On the 20th anniversary of 9/11, Stevie Nicks commemorated the day with a social media post in her signature journal format.
Noting that the Fleetwood Mac front woman thinks of the clock striking midnight each year, Nicks began the remembrance on September 10th at 11:50 p.m. having just flown in from Canada with her solo band (twenty years ago) that morning. Ready to perform three shows she stayed at the Waldorf Astoria 2001, writing:
“It was 2:30 a.m. when we landed. By the time I went to bed it was almost 7:30 a.m. I sat in the window for a minute and looked dawn on a glorious day. The whole city was up. I actually thought about just not going to bed and going out to have breakfast and then out to walk the streets. Well, I’m too old to do that now, so, I laughed and went to bed.”

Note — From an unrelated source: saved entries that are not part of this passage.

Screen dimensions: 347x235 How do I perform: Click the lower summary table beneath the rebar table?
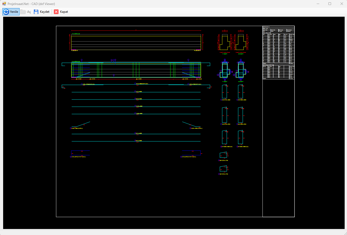click(x=279, y=72)
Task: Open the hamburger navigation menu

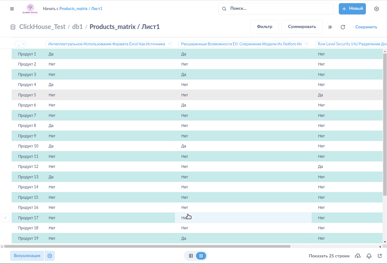Action: (x=12, y=9)
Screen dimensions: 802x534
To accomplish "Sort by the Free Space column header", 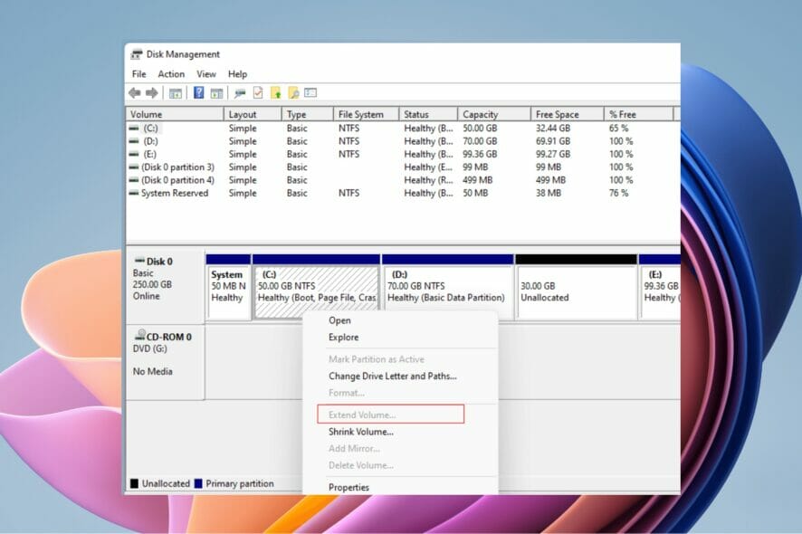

Stevie’s assistant woke her up right when the second plane hit. “We had been attacked,” she said. “It couldn’t have been an accident. Not two accidents in a row… I walked over to the window where I had been sitting (it seemed like minutes ago) and looked down. Everything was grey. There were no cars. There were no yellow cabs. There were no people. It looked like death. It looked like the end of the world.”

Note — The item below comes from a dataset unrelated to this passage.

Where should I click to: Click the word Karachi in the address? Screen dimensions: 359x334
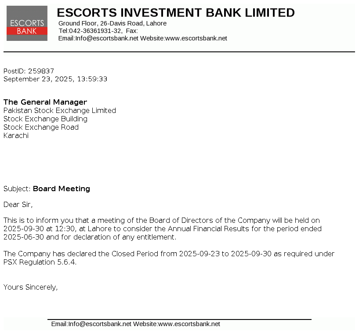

Calling family and friends and watching the news on television, Nicks remained at the hotel in lockdown. “We saw things on our TV that most people did not see because the Waldorf is where the presidents and the foreign diplomats stay,” she wrote. “So we saw things that the U.S. did not see — but the rest of the world saw.”
Following the cancellation of her New York shows the musician took a bus to Atlantic City in preparation of her gig at the Etess Arena on September 15th, 2001. “I called my mom and Don Henley to ask, ‘Should I come home?’” she recalled. “And they both said, ‘If the people aren’t asking for their money back, then they must want to see you.’ So, we put a big American flag up behind me and went on. It was like everyone just wanted to be with everyone that night.”

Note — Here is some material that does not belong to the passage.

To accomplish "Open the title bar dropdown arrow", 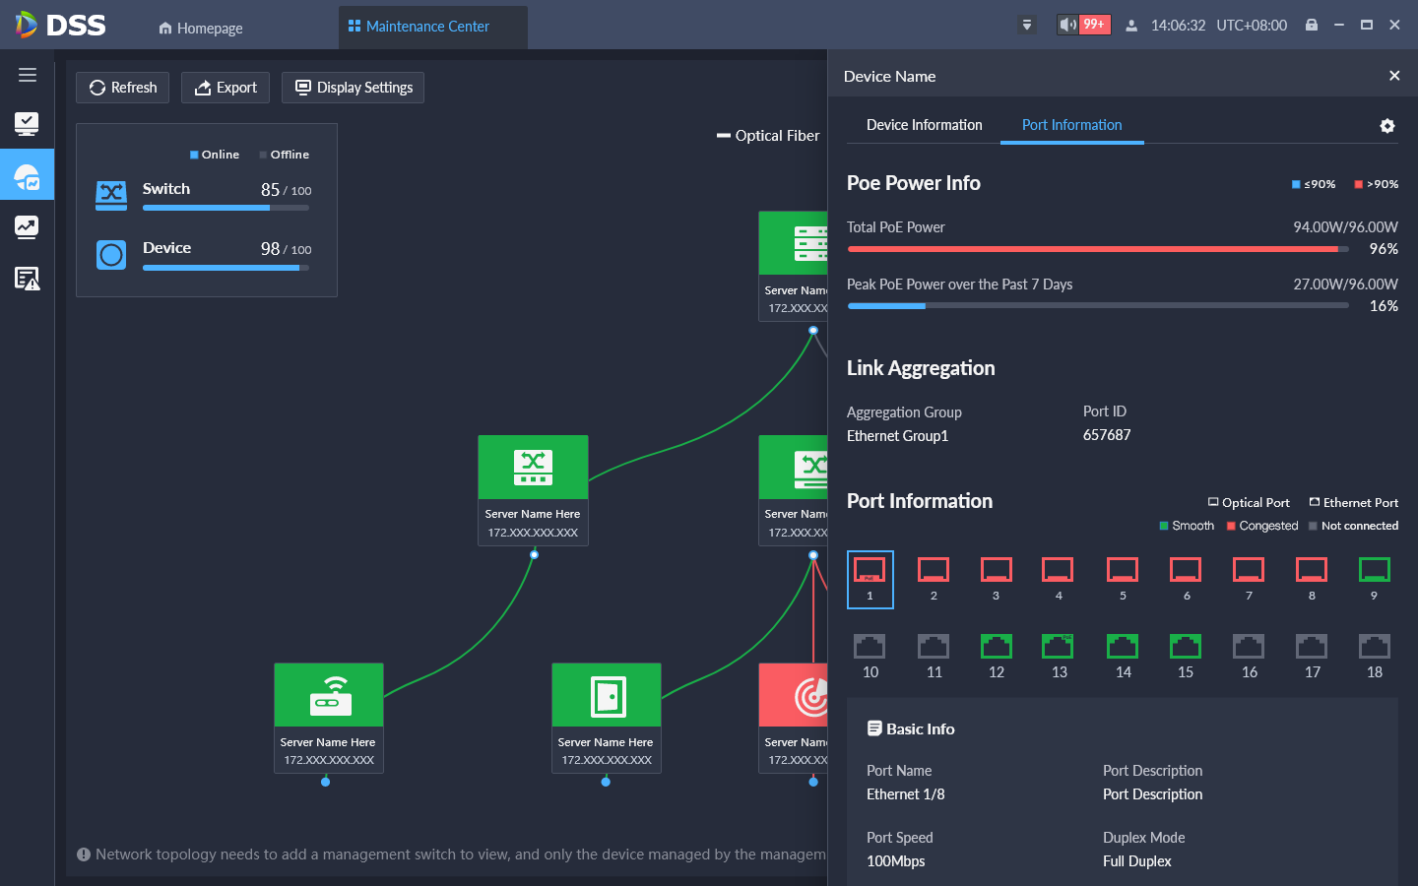I will click(1027, 26).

As part of her story she added a photo of an angel that she drew in 1994. “I named her ‘A Soldiers Angel,’” she said. “She visited Walter Reed and Bethesda with me many times. The soldiers held her and signed their names on the back. She heard many of their stories of war and compassion. So I send her out to you on this day to be your angel; you might see a faint candle burning on her right side. It burns for all those lost on this day — and all those who survived this day and to tell their own personal stories. I am so sorry, so broken hearted for all that we lost that day. But I would not have wanted to be anywhere else but there in New York with the people of New York. I became a New Yorker on that day. I was honored.”